4) Then there are those who are playing on an adjacent table who can't sit the f*** down and will stand in your line of aim/ sight and waive their stick around or dance around like they gotta piss or something!

Gee, you must think I have the focus of a gnat! LOL
 
4. My worst, is when your opponent passes gas as he misses a shot, says nothing and allows you to walk into his "cloud". (I guess I could be guilty of that as well)

Gas + missed shot = stealth safety

A teacher of mine who played Wimpy Lassiter mentioned that "he smelled bad." Apparently Wimpy's gastrointestinal troubles weren't limited to ulcers.
 
I would add that one easy way to get your opponent to stop doing this crap is to make a few shots and/ win a couple of games and let your team mates know in a louder than normal voice (one that can be overheard) how opponent antics get you fired up and how it helps you concentrate more on the shot.
I don't have an answer for the cleavage, I fall under the spell too. :D
Try wearing a visor and pull it down so you only see the balls and table.
 
This is the one that gets me,your opponent miscues which is usually a result from the operator not the cue,then quickly pulls the cue up and looks at the tip goes over to his pool case or has hanging on his key ring and pulls out this " scuffer" you know the one looks like a file they use to grind hooves on a horse before shoeing weighs about a pound and starts grinding the h*ll out of his tip till nothing left then proceeds to beating the sh**t out of it all the while it isyour time at the table!!

That really gets under my skin!
 
I'm sure the ladies can agree with me on mine.

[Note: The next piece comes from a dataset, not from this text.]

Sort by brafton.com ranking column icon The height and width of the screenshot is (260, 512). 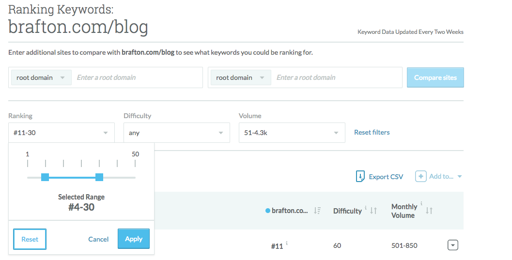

You're practising and some guy wanders over and says any one or combination of the following:

Do you want someone to play with? (Practising alone.)
Why are you shooting by yourself?
You play good for a girl.
Do you give lessons?
Do you want some advice?
What are you listening to? (I wear an mp3.)
What game are you playing? (When I'm playing straight pool.)
How do you play that?
Are you a professional?
You must be a pool shark.
Can I get you something to drink?
So can I have your phone number?
Do you have a boyfriend?
You look like that ORIENTAL woman on Espn. (Apparently all Asian female pool players look like 'The Black Widow'.)
Why are you barefoot?
You have cute feet. (Creeeepy.)
Is that a Meucci? (I have a Jacoby.)

I could go on but you get the picture. We can be alone. We can be playing or practising with someone else. It doesn't matter. Politely telling them that you don't want to be bothered because you're there to shoot pool doesn't work because they continue to stand there like some teenager at a dance where the boys are on one side and the girls are on the other. If you tell them to just please leave so you can go back to shooting, you're a b*tch. Back when I shot at Players here in Columbus, my practise partner finally had to start telling these guys that he was my dad and to leave me alone. And by the way, it's never the serious players who bother us; it's always some banger.